Forrester eligió la habitación al final del pasillo en el mismo piso que los Nystroms.
Tras instalarse, cubrió la estancia con un hechizo que la «borraría» temporalmente de la mansión.
Es decir, las demás personas, aparte del Supremo y la Serpiente Negra, «olvidarían» la existencia de esa habitación.
De esa manera, no se preocuparía de que lo descubrieran.

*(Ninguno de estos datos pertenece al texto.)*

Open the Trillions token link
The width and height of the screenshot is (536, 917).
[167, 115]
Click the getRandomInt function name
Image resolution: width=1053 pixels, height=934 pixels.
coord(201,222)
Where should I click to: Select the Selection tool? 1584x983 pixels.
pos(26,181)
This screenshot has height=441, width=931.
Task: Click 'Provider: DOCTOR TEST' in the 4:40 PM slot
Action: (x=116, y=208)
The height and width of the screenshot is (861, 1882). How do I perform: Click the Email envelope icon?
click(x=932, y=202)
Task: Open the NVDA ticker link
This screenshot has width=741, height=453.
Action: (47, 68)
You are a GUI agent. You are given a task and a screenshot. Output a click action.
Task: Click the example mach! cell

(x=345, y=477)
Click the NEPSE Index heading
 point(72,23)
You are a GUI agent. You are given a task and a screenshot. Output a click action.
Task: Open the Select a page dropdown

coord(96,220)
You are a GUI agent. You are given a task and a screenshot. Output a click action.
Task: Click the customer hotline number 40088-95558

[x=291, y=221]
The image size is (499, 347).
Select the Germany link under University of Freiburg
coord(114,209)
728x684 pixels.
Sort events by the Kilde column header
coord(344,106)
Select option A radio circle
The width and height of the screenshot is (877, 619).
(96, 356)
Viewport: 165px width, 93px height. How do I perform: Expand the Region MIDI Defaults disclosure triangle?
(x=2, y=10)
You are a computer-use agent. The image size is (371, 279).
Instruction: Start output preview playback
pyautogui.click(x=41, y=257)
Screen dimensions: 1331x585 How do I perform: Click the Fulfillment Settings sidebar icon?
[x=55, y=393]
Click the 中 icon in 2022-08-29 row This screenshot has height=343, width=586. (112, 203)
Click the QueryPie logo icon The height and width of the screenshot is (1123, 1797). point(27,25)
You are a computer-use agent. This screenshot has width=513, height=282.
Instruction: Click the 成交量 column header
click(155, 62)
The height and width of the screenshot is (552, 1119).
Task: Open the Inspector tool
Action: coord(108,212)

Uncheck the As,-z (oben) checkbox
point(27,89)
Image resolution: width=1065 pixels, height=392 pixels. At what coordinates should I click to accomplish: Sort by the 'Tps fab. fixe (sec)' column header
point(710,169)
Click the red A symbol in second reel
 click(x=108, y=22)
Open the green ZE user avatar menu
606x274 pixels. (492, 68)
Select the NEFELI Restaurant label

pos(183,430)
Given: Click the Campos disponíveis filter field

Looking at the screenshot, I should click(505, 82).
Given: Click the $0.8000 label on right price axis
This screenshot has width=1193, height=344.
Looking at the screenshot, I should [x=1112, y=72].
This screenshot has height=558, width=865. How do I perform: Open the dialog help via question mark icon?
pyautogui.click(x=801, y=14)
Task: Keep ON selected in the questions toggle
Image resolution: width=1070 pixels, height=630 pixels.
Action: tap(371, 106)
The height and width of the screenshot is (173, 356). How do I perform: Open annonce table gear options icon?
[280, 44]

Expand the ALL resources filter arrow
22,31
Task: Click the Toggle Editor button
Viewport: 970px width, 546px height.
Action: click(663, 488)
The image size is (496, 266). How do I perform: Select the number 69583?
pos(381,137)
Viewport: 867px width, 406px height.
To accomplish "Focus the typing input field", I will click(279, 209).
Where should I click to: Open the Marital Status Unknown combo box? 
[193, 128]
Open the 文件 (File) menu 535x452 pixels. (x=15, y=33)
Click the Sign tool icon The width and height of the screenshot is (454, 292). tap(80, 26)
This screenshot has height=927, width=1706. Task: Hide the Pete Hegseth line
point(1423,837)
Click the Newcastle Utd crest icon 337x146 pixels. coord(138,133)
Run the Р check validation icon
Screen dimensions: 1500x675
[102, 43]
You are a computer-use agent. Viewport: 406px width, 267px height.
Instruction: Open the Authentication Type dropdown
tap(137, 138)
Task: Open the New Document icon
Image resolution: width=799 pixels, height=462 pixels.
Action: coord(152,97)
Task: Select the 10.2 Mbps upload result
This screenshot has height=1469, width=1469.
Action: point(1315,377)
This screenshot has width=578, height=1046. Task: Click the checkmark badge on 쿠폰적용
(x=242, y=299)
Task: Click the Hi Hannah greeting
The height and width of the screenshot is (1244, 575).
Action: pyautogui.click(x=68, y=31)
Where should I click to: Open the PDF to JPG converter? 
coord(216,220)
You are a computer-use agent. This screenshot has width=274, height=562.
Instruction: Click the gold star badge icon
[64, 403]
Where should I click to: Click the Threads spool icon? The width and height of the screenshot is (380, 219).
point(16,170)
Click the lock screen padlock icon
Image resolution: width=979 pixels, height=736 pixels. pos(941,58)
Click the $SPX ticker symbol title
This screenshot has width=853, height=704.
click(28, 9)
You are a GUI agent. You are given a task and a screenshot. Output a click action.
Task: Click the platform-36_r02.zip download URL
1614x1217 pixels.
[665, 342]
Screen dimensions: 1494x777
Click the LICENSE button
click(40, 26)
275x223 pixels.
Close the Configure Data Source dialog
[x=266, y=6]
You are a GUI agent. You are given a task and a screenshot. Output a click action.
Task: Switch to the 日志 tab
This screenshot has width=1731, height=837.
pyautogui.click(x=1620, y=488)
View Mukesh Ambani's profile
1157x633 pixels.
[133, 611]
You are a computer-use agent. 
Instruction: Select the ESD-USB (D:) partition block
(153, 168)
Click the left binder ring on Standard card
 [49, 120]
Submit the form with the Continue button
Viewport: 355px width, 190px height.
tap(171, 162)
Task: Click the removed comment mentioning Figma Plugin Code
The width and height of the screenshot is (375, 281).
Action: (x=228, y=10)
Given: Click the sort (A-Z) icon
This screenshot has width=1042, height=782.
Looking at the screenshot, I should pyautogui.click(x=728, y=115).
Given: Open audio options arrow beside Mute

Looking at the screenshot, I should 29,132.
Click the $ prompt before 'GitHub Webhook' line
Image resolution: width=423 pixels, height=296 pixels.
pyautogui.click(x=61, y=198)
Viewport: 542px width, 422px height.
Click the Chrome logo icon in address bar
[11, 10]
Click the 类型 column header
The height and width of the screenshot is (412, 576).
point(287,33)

La gente solo recordaría la habitación del pasillo una vez que él se fuera.
—Su Santidad.
Forrester se dio la vuelta y encontró a Centinela, el espíritu guardián, de pie frente a él con el ceño fruncido.
—¿Me estás buscando pelea?
—Por supuesto que no, Su Santidad —dijo Centinela—.
Pero estoy aquí para exigir una explicación de por qué quiere desellar el poder del Duque Nystrom.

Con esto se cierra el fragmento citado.